Kibana: Non-deterministic behavior while installing a package

Created on 25 Aug 2020  路  30Comments  路  Source: elastic/kibana

This PR https://github.com/elastic/package-storage/pull/370 introduces an update AWS package. The update might be faulty, so Kibana rejects it with HTTP 500. Unfortunately it says nothing, but "Bad request" (side issue: error reporting for developer purposes should be improved).

I clicked the Install button second time and it worked without any problems. See screenshots, I'm not sure if it works or not.

Zrzut ekranu 2020-08-25 o 13 22 31
Zrzut ekranu 2020-08-25 o 13 22 46

/cc @ruflin @kaiyan-sheng

Ingest Management bug

Most helpful comment

@jfsiii The returned error message looks good, thanks! I don't have any other comments regarding phrasing, I think you can proceed.

All 30 comments

Pinging @elastic/ingest-management (Team:Ingest Management)

@jfsiii You might know here as you spent some time on improving the error handling / error messaging.

We have a ticket to improve error handling https://github.com/elastic/kibana/issues/66688

The issue description says a 500 code but I believe 'Bad Request' is a 400.

I thought it might be an outdated package, but I see we are using 400 for unknown errors as well (for now, unknown errors will be 500 again soon)
https://github.com/elastic/kibana/blob/fec0d515b3fe9fcaa185ccb77191afd0baaaead6/x-pack/plugins/ingest_manager/server/errors.ts#L22-L26

I'll look into it, especially regarding the error message, but @neptunian would better know what might be going on with the installation.

@jfsiii I put more details about the error in this PR: https://github.com/elastic/package-storage/pull/370#issuecomment-679955429 . It looks that it's reported as HTTP 500.

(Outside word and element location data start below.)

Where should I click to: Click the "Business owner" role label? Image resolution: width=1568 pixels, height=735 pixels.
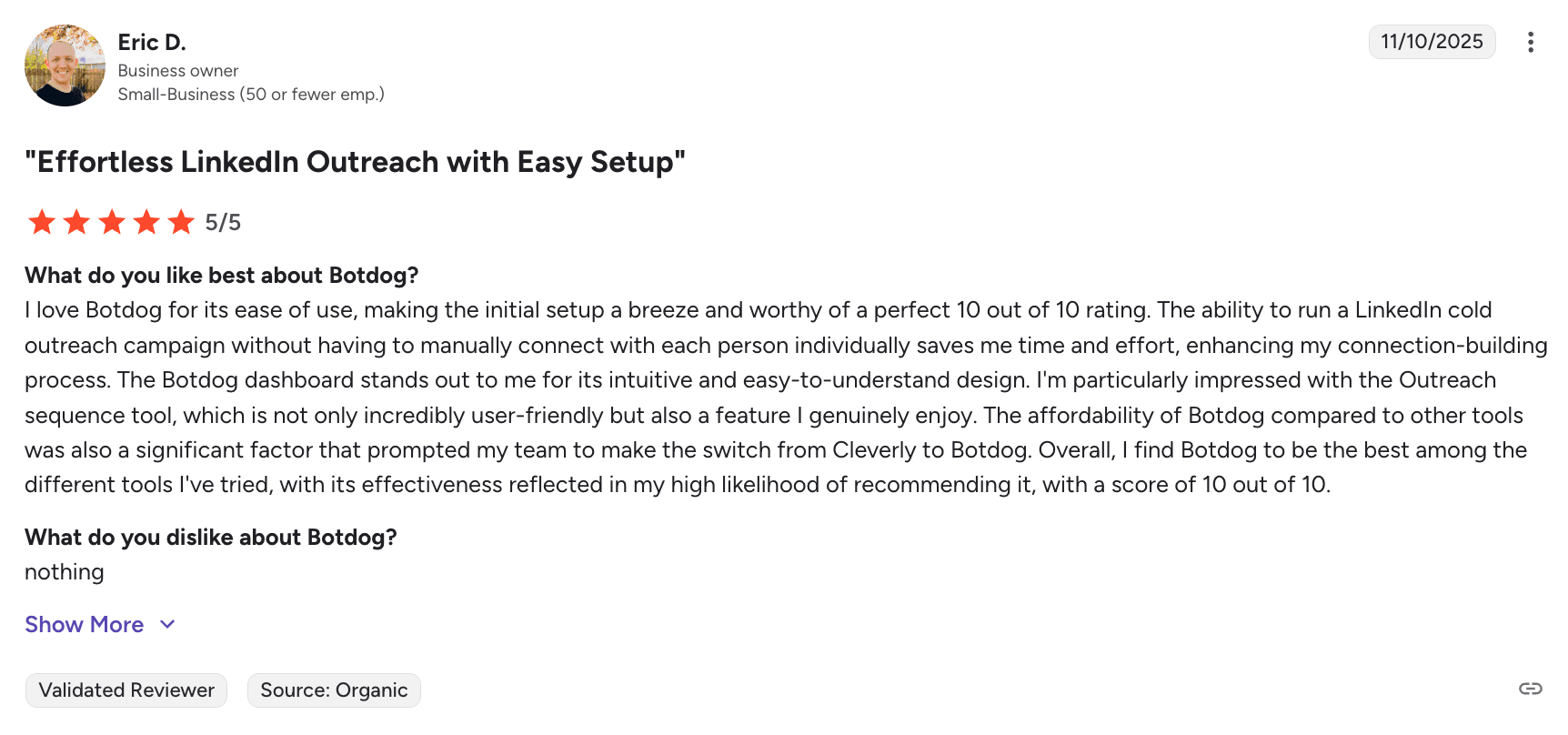[178, 71]
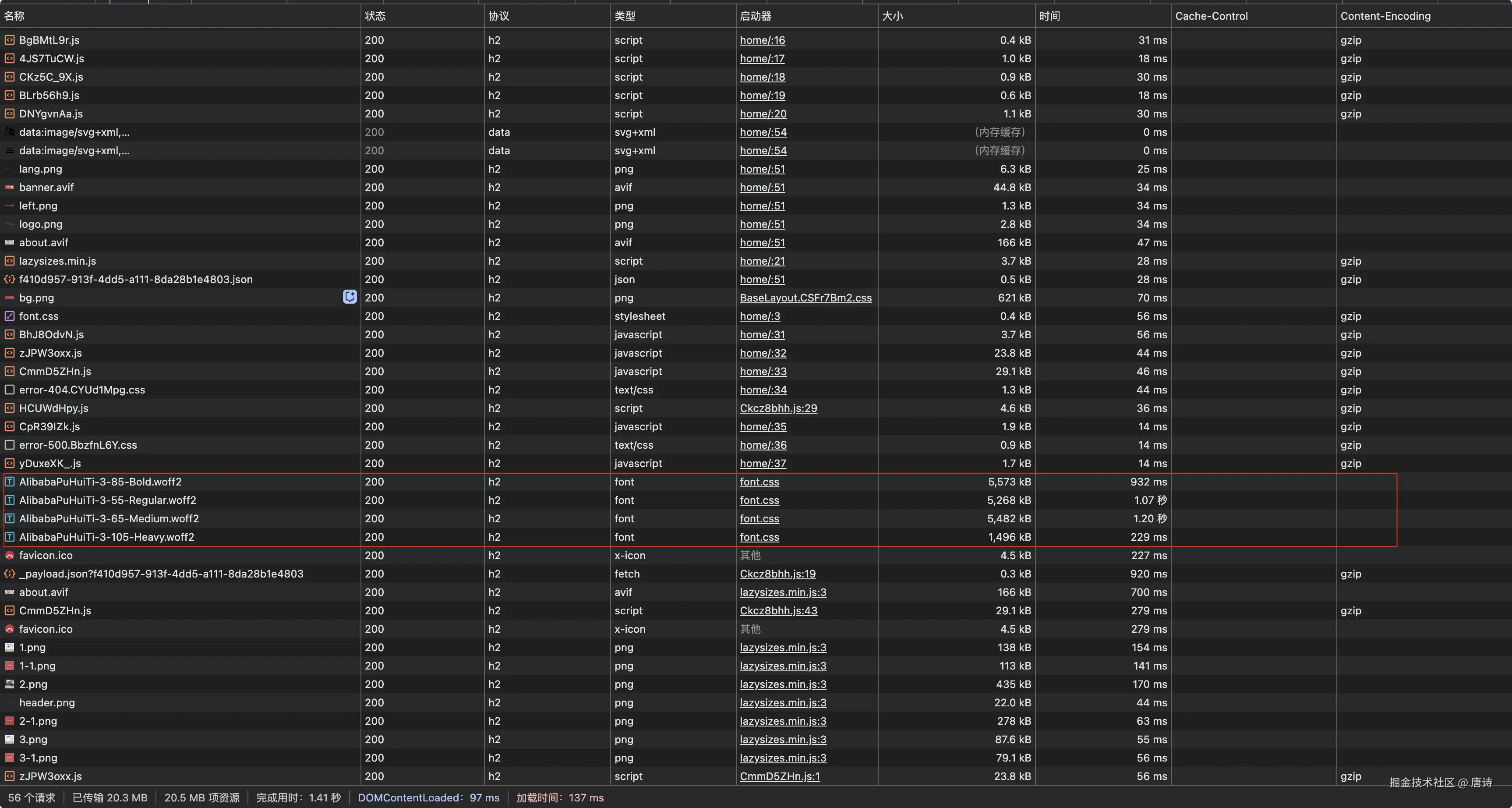Click the script icon beside lazysizes.min.js
Screen dimensions: 1512x808
click(x=9, y=261)
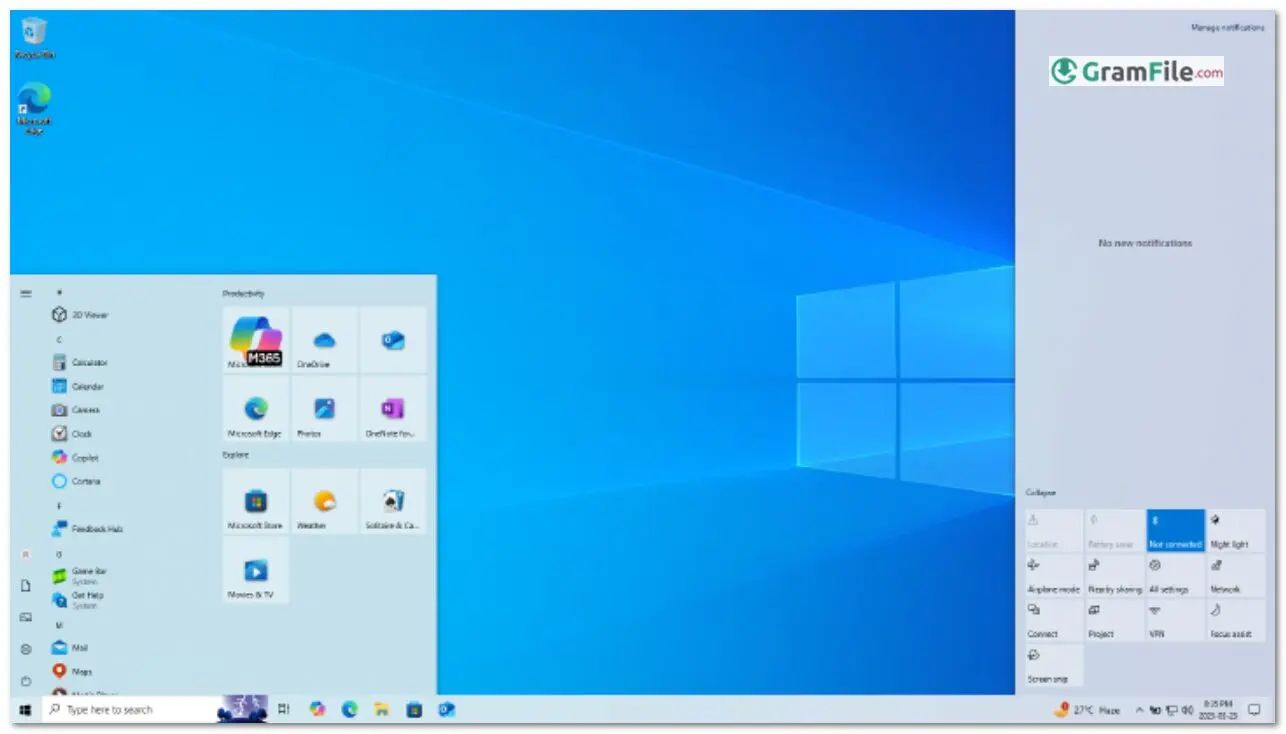Toggle Focus assist quick action
Screen dimensions: 1286x734
tap(1236, 621)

I think the relevant parts of the proposal in https://github.com/elastic/kibana/issues/66688 for this situation are:

  • Create a descriptive error message as close as possible to the place where the error happens
  • Log that error message in the route handler
  • Return that error message in the HTTP response (because cloud users can't access the Kibana log)
  • As the stack trace for all 500 errors will come from within platform code, log the stack trace of the error before passing a 500 error to the platform, e.g. by also logging the stack trace in the route handler.

@skh @jfsiii Creating a package policy calls ensureInstalledPackage and which calls installLatestPackage which calls installPackage. It doesn't use the api and so it doesn't benefit from the error handling in installPackageHandler. This also occurs in /setup and a few other places. I mentioned this concern to @ruflin yesterday. Any reason why we can't directly call our API instead of installPackage?

@neptunian But there must be some route handler handling the request triggering the error, is there a reason why we can't add error handling to that handler?

@skh Yes, the handler is createPackagePolicyHandler.

We have all this error handling specific to installing a package in the installPackageHandler. Such as removing the package if it failed or reinstalling a previous package if the update failed.

@skh agreed, I have a WIP at #74409 which does that

@neptunian indeed, I've been in that code recently with #75372 and #74409.

We don't want to incur the cost of creating/handling those new connections. We also may need to pass requests around to access current user info, etc. It'd be a big change in approach. We can talk about it more anywhere outside this ticket if you want.

@mtojek I ran the mage -debug testIntegration command and got the failing result. Can you post steps here or find me on Slack/Zoom to get it so I can POST to that route and see the failure? Maybe we edit a test file?

Steps to reproduce it:

  1. Git checkout the branch behind the PR: https://github.com/elastic/package-storage/pull/370 (problem is related to the AWS packages
  2. mage build
  3. mage -debug testIntegration - this command will spin up stack with Kibana, ES and package-registry.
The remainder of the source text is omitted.